Les milieux populaires largement sous-représentés dans l’enseignement supérieur

Cet article de l'Observatoire des inégalités permet d'illustrer les écarts de représentation entre milieux sociaux dans l'enseignement supérieur.

Plus du tiers des étudiants sont enfants de cadres supérieurs, seulement 12 % ont des parents ouvriers. Les jeunes de milieu populaire sont très rarement présents dans les filières sélectives, en master ou en doctorat.

 

 

« Les enfants d’ouvriers représentent 12 % de l’ensemble des étudiants, selon les données 2019-2020 du ministère de l’Éducation nationale, alors que les ouvriers représentent 21 % de la population active. À l’opposé, les enfants de cadres supérieurs représentent 34 % des étudiants, alors que leurs parents forment seulement 18 % des actifs. Les écarts sont encore plus grands dans certaines filières.

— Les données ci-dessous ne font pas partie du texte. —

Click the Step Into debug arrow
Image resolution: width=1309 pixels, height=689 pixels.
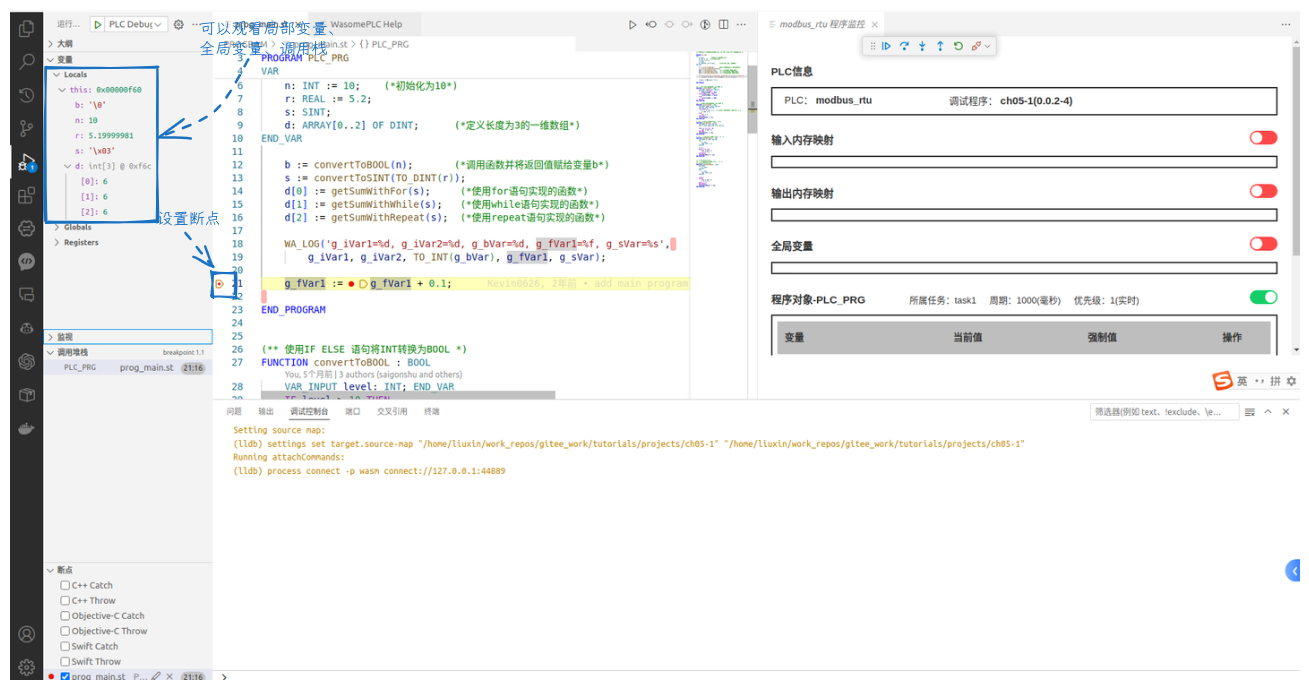click(x=922, y=46)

Pour comprendre l’écart de représentation entre milieux sociaux dans l’enseignement supérieur, nous avons calculé le rapport entre la part d’enfants de cadres supérieurs et celle d’enfants d’ouvriers selon le type d’études suivies. Au collège, on compte un peu moins d'enfants de cadres que d'ouvriers. Plus on s’élève dans les études supérieures, moins on compte de jeunes des milieux populaires, et le rapport finit même par s’inverser complètement. Dans les classes préparatoires aux grandes écoles et dans les écoles d’ingénieurs, les enfants de cadres supérieurs sont respectivement sept et dix fois plus nombreux que ceux d’ouvriers. Dans les écoles de commerce, la part d’enfants de cadres supérieurs est même onze fois plus importante. À eux seuls, les enfants de cadres occupent plus de la moitié des places de ces filières sélectives. En revanche, dans les BTS, avec 0,7 enfant de cadres supérieurs pour un enfant d’ouvriers, la part de ces derniers (23 %) est proche de celle que les ouvriers occupent dans la population totale. Ces filières constituent bien une voie de promotion sociale pour une partie des enfants de milieux populaires.

 

À l’université, une sélection sociale au fil des études

Socialement parlant, l’entrée à l’université est moins sélective que dans les grandes écoles, mais le tri s’effectue un peu plus tard dans le cursus. 20 % des étudiants de licence sont enfants d’employés, 12 % enfants d’ouvriers – ce qui est déjà moitié moins que la part d’ouvriers dans la population totale. En master, ces données tombent respectivement à 13 % et 9 % et, en doctorat, à 9 % et 6 %. Ces niveaux sont proches de leur représentation dans les écoles d’ingénieurs, c’est-à-dire très faibles. À l’inverse, la proportion de jeunes dont les parents sont cadres supérieurs, déjà la plus élevée en licence (29 %), augmente tout au long du cursus pour se situer à 40 % en master et en doctorat.

En somme, l’enseignement supérieur français présente trois visages. Un enseignement court, technique et doté de moyens (les BTS et les IUT), pour partie accessible aux milieux populaires et qui constitue une voie de promotion sociale. Ensuite, un enseignement universitaire généraliste, faiblement doté1, où les enfants de milieux modestes sont présents, mais au premier cycle principalement et dans certaines filières souvent dévalorisées. Les enfants d’ouvriers et d’employés sont beaucoup moins représentés dans les filières sélectives, comme la médecine, ou aux niveaux supérieurs, en master et en doctorat. Enfin, des classes préparatoires et des grandes écoles hyper sélectives, très richement dotées mais qui n’intègrent les jeunes de milieux modestes qu’au compte-gouttes. »

 

 

1. Voir « Le nouveau boom de l’enseignement supérieur dégrade les conditions d’études », Centre d’observation de la société, 23 septembre 2021.